A footfall, and the door to her room came open.
Quick as a rattlesnake she lay back on the bed, the little blister-pack concealed under her tongue, its sharp edges poking at its base. How much had she seen? The nurse was coming toward her. Anna gagged but kept the packet in her closed mouth in a pool of saliva.
“Yes,” Gerta said, “ketamine can make you nauseated sometimes, it will do that. You’re awake, I see.”
Anna made a complaining mmmmph through her shut mouth and shut her eyes. Saliva pooled behind her front teeth. She forced herself to swallow.

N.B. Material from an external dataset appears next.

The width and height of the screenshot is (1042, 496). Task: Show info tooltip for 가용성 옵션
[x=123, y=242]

Gerta came around to Anna’s right and began fumbling at the head of the bed. Anna shut her eyes and tried to make her breathing sound regular.
A few minutes later Gerta left the room again and closed the door quietly behind her.

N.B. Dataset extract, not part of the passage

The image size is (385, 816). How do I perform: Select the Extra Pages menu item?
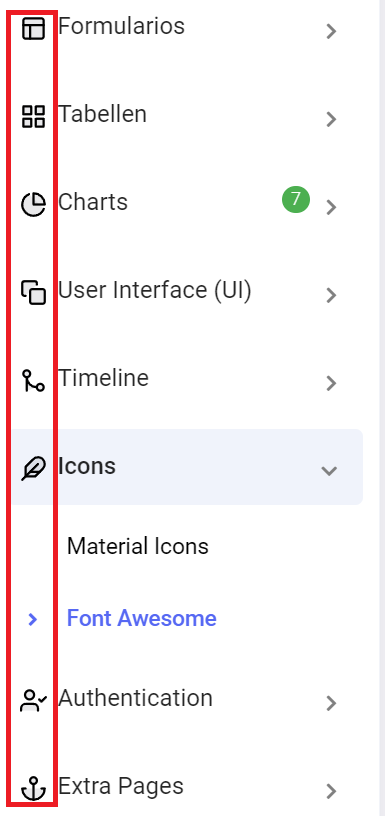(187, 788)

She would be back much sooner this time, Anna knew.
There was blood in her mouth from where the packet had cut into soft tissue, and Anna moved it to her lips with her tongue and then spit it out, forward. It landed squarely on the back of her left hand. She moved her hands together and reached her right index finger over, pulling the safety-pin packet into her fist.
Now she moved quickly. She knew what she was doing, because she had picked these locks on more than one occasion when she had misplaced the key and was too embarrassed to ask for a replacement.
The wrapping came off with some difficulty, but then it was an easy thing to bend the safety pin’s point away from its clasp.
The left cuff first. She inserted the pinpoint into the lock, pushed the inner pins to the left, then to the right, and the lock clicked open.
Her left hand was free!
She felt exhilarated. Even more quickly now she freed her right hand,
then the restraining belt, and then the door came open again with a low squeak. Gerta had returned.
Anna drew her hands back into the polyurethane cuffs so that they appeared still to be fastened and closed her eyes.
Gerta approached the bed. “I could hear you moving in here.”
Heart pounding so loud it had to be audible.
Anna opened her eyes slowly and made them look unfocused.
“I say enough is enough,” Gerta said menacingly. “I think you are making pretend.” Under her breath she added, “So we will have to take our chances.”
God, no.
She applied a rubber tourniquet to Anna’s left arm until the vein popped out, and inserted the intravenous needle, then turned her back to adjust the flow clamp on the IV tubing. In one snapping-turtle motion Anna pulled her hands free of the unlocked cuffs and tried silently to undo the tourniquet, quiet, must be quiet, but Gerta heard the snap of the rubber and turned around, and as she did Anna raised herself up off the bed as far as the chest belt would allow and caught the nurse’s neck with the crook of her right elbow, a strange gesture of affection. Pulled back hard on the rubber tube, hard against Gerta’s fleshy neck.
A yelp.
Gerta flailed her hands, reached for her neck, tried to claw her fingers under the garrote, could not get a purchase, her fingernails scratching at her own neck, wriggling madly. Her face purpled. Her mouth gasped and sucked for breath. Gerta’s fluttering hands slowed; she was probably losing consciousness.
Within a few minutes Anna, almost numb from exertion, had the nurse gagged and cuffed to the bed rail. Springing open the ankle cuffs, she slipped off the bed, her body feeling buoyant, and cuffed Gerta to the anesthesia machine as well, which would not easily move.
She removed Gerta’s key ring from her belt, and glanced at the anesthesia cart.
It was full of weapons. She scooped up a handful of packaged hypodermic needles and several small glass ampules of various drugs, then remembered she was wearing a hospital johnny with no pockets.
In the supply closet hung two white cotton doctor’s jackets. She put one on, stuffed the pilfered supplies in both slash pockets, and ran from the room.